School of Computing and Engineering

Supervisor:

Professor Kourosh Behzadian

School of Computing and Engineering

Optimal pump scheduling in solar-powered water distribution networks (WDNs) is essential for cost savings, environmental benefits, and efficient water supply. By leveraging solar energy effectively, utilities can minimise operational expenses and promote sustainable practices. Addressing this challenge requires advanced optimisation techniques and accurate modelling to achieve robust control policies for pump settings.

This study presents an optimisation model to

1) minimise the daily cost of water pumping and 2) minimise the number of pump switches. The WDNs hydraulic model, EPANET, is linked to the multi-objective genetic algorithm, namely NSGA-II, for finding a set of solutions between the two objectives. The developed model is evaluated in Anytown WDN. Moreover, various constraints are defined in the optimisation model to meet the water demand of consumers, pressure control in each node, and water level control in the storage tank.

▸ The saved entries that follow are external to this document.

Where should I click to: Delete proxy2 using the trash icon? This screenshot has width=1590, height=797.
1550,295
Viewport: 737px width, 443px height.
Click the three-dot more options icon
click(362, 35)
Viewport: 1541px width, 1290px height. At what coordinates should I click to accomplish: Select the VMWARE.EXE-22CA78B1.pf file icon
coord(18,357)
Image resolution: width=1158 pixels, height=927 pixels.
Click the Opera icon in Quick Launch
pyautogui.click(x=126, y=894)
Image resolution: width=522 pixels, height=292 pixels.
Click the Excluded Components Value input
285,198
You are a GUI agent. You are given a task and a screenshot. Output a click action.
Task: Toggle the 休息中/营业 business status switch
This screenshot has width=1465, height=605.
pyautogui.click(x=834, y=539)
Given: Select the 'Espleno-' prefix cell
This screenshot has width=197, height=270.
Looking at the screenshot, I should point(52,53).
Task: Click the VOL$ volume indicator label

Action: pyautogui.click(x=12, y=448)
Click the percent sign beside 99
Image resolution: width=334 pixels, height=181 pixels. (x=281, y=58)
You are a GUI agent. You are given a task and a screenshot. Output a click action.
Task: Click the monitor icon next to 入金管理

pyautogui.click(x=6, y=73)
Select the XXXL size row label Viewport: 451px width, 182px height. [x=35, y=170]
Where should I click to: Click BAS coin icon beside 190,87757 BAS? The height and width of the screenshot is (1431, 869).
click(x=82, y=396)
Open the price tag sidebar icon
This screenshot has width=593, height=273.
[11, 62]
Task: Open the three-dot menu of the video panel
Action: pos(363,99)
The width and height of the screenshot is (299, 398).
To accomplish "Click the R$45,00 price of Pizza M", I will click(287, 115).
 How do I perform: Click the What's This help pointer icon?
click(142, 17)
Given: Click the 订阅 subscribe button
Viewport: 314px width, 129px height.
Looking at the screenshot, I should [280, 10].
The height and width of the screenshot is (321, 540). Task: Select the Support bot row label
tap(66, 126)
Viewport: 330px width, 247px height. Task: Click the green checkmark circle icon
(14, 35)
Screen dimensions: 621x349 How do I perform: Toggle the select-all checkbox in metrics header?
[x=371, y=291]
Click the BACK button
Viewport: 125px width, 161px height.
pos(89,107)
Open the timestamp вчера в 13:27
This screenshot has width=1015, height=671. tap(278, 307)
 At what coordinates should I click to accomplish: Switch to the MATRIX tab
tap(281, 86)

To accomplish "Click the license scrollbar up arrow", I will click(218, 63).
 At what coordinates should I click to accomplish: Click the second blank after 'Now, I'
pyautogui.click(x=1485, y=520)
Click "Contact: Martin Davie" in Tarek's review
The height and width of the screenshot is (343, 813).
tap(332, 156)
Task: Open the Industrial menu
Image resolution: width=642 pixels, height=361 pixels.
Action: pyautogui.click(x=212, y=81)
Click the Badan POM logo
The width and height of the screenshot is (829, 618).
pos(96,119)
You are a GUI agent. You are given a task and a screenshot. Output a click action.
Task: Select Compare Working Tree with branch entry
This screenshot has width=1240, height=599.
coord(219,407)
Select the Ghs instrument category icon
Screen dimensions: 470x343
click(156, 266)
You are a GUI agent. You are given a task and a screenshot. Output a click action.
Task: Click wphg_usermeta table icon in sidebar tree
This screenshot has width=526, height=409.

The result showed that using solar energy can effectively reduce the daily cost of water pumping. Moreover, the NSGA-II algorithm showed a high capability in finding the optimum daily cost and a minimum number of switches. The optimal Pareto front generated by NSGA-II allows water utilities to analyse trade-offs between objectives. The proposed method in this research can be applied to other case studies to help the decision-makers explore the impact of different pump scheduling policies on energy costs and system reliability.